SMALLER GAINS? "Investors make too big a deal of [consumer electronics]," says Vincent Colicchio, a portfolio manager at U.S. Global Investors managing $1.1 billion in assets. (He recently sold a chunk of Dell shares.) "I discount it," since it could take several years for the new product lines to add up to significant revenue, he says.
In the short term, the PC market may not expand as quickly as investors hope. Despite an economic recovery, industry revenue growth could stay in the single digits through 2004, says Rob Enderlee, principal analyst with tech consultancy Enderlee Group, partly due to the continued price drops on desktops and notebooks.
Dell's revenue growth is expected to fall from 15% this year to 12% next year and 10% the year after that, estimates Standard & Poor's analyst Megan Graham-Hackett. She thinks the "largest market-share gains in the PC industry" - Dell holds 17.8%, up from 14.9% a year ago -- "are behind the company." Going forward, half of Dell's expected growth is to come from increased share, below what it has been, figures Sameer Bhasin, an analyst with the $500 million Okumus Capital hedge fund in New York.

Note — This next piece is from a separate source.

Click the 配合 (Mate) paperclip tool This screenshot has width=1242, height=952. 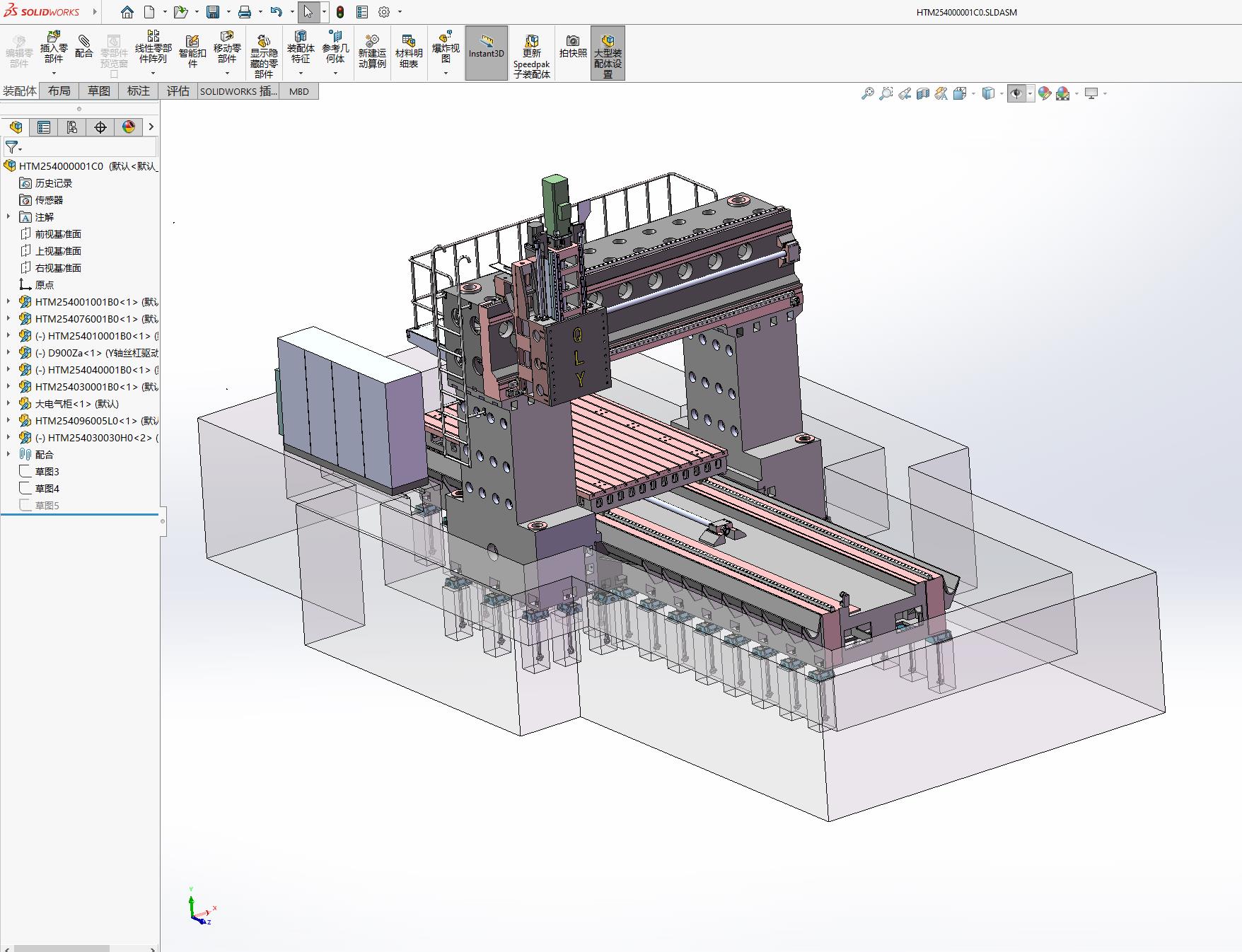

RECOVERY BACKLASH. Growth in Dell's other businesses might cool down too. Servers and storage hardware, which account for 28% of sales, could be constrained by Dell's meager spending on research and development and by likely shifts in corporate info-tech outlays that favor Dell's rivals, says Graham-Hackett.
Dell spends 1.2% of sales on R&D - one third of what Hewlett-Packard (HPQ) spends on comparable products, says Jeff Clarke, former chief financial officer at Compaq and now executive vice-president of global operations at HP. During the downturn, that frugality - and Dell's focus on smaller-capacity servers for small to midsize businesses - worked in its favor, since corporate spending on massive, expensive machines had dried up.
In a recovery, "spending will shift back to other systems and companies," says Mark Melenovsky, director of storage research at tech consultancy IDC. "It's going to be more of a challenge for Dell to keep gaining share." It gained 0.8 percentage points of server share from rivals like Sun Microsystems (SUNW) in the second quarter vs. the same period of 2002, bringing its total to 9.2% of worldwide unit shipments, according to IDC.
TV TIME. Dell believes its strategy of delegating R&D to partners like Intel (INTL) and software companies Microsoft (MSFT), Oracle (ORCL), and Red Hat (RHAT) works. Moreover, "the lesson of the 'boom vs. the bust' has taught us that value is always a customer's No. 1 priority. We don't see this changing no matter what the economy is doing," says a spokesman, who adds that Dell believes in clustering simple and cheap systems instead of building $1 million machines. For instance, its CX200 storage product can be expanded from a $20,000 basic unit to a $500,000 setup by adding parts.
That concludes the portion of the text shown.